CNCF | Joe Creager

mTLS on My Mind

This Saturday I woke up with mTLS on my mind. I even dreamed about it, although I can’t recall the details. I have been facing a problem recently where a collection of containers running on ECS is blocked from moving to a Kubernetes cluster I operate because terminating TLS at the ingress controller (ingress-nginx) is not considered adequate for HIPAA transport encryption requirements because communication between the ingress controller and pod is not encrypted. I’ll be honest, I’m not a HIPAA expert so I’m not in a position to argue with this requirement. I have certainly heard the argument that encrypting traffic between the ingress controller and pod is not necessary because the traffic is sequestered to a private virtual network. However, consider a multi-tenant cluster where applications owned by different teams should not see each other’s traffic. I decided to see if I could set up mTLS in my own cluster for hosting this web site to see how difficult the task is.

I woke up around 9:30AM. I got out of bed around 10:30AM. I drank all the coffee by 11:30AM. I’ll admit by this time I was teetering back and forth between finding a solution and arguing that it wasn’t needed, while wondering how hard it could really be to set all of this up.

I was drawn to Linkerd as a potential solution to my problem because of the automatic mTLS feature of Linkerd. In short, by adding a simple annotation to a deployment or namespace, Linkerd will automatically add a proxy sidecar to each container in the deployment or namespace.

apiVersion: v1
kind: Namespace
metadata:
  annotations:
    linkerd.io/inject: enabled

Can it really be that easy?

That sounds like an easy solution. Almost too easy. I got to work creating a new Terraform module to install the Linkerd helm chart in my cluster. I also installed step and linkerd CLI tools. Around noon I had a slice of pizza from the night before that I microwaved for fifty seconds.

I will admit there was a fair amount of iterating to get my module working, but I had Linkerd and Linkerd Viz installed by 1:00PM. I decided to reward myself with a beer for all my hard work, and because I had a headache from the beer I drank the night before. I had a Ninkasi Total Domination IPA.

Figure 1 – Network Diagram

By 2:00PM I figured out why the magical namespace annotation was not automagically attaching Linkerd sidecar proxies to my containers.
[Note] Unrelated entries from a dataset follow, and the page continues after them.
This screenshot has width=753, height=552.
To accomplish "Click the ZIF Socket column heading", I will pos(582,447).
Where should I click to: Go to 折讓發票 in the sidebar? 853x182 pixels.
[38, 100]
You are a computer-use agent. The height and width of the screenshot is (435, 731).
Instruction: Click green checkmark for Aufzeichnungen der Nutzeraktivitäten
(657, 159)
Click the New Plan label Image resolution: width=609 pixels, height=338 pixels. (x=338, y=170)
I needed to restart my Deployments and ReplicaSets in order for the Linkerd sidecar injector to add the proxy sidecar. After restarting my ingress controller, website Deployment, and database StatefulSet, I had enabled mTLS between my ingress controller and my WordPress pod.

I ran linkerd viz dashboard to see what I had. The first think I noticed that I really appreciated was a network diagram showing the mesh between my ingress controller and website. The dashboard also made it evident whether or not a pod was part of a mesh. Figure 2 shows the connections made to the deployment for my website and whether or not that connection is secured with mTLS.
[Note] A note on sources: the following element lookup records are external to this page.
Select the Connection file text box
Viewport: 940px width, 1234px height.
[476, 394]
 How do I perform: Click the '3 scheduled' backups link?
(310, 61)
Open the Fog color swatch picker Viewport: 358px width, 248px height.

Figure 2 – Secured Connections vi mTLS

As satisfied as I was with my progress, I felt I was still not taking full advantage of what Linkerd can offer. Linkerd Viz ships with it’s own instance of Prometheus, and there are a collection of dashboards that leverage the data collected this way. You can find them here.

Figure 3 – Latency Metrics

By 3:00PM I had the Linkerd Grafana dashboards set up. I was lazy and elected not to create IaC for these dashboards for now. Hey, it’s Saturday.

Was there a price to pay?

You might be wondering how all of this affected the latency of my site. I track the response time of my site with blackbox_exporter and was able to capture how this change affected the latency.

Figure 4 – Latency Impact

As you can see from Figure 4, there was slight increase in latency after adding mTLS between the ingress controller and pod for my website. The very big spike in latency was when I restarted my ingress controller to add the Linkerd proxy. The most notable increase in latency is due to spike sin TLS latency during requests. I will continue to monitor this, but it seems very tolerable in the grand scheme of things.

Conclusion

Well, that was easy. However, I wouldn’t call my implementation production ready. Here are a few things you will want to do if you decide to adapt this in a production setting.

Pass the mTLS certs and key via a Kubernetes Secret rather than a raw file. Ideally this will be securely stored in a secrets vault of some form with some kind of rotation policy.
Stored the Grafana dashboards as ConfigMap.
Configure the Linkerd control plane for high availability.

Overall, I found Linkerd to be very easy to configure. I was able to set up mTLS between an ingress controller and pod on a Saturday afternoon. The extra monitoring dashboards are icing on the cake. If you are facing as similar compliance conundrum, give Linkerd a look.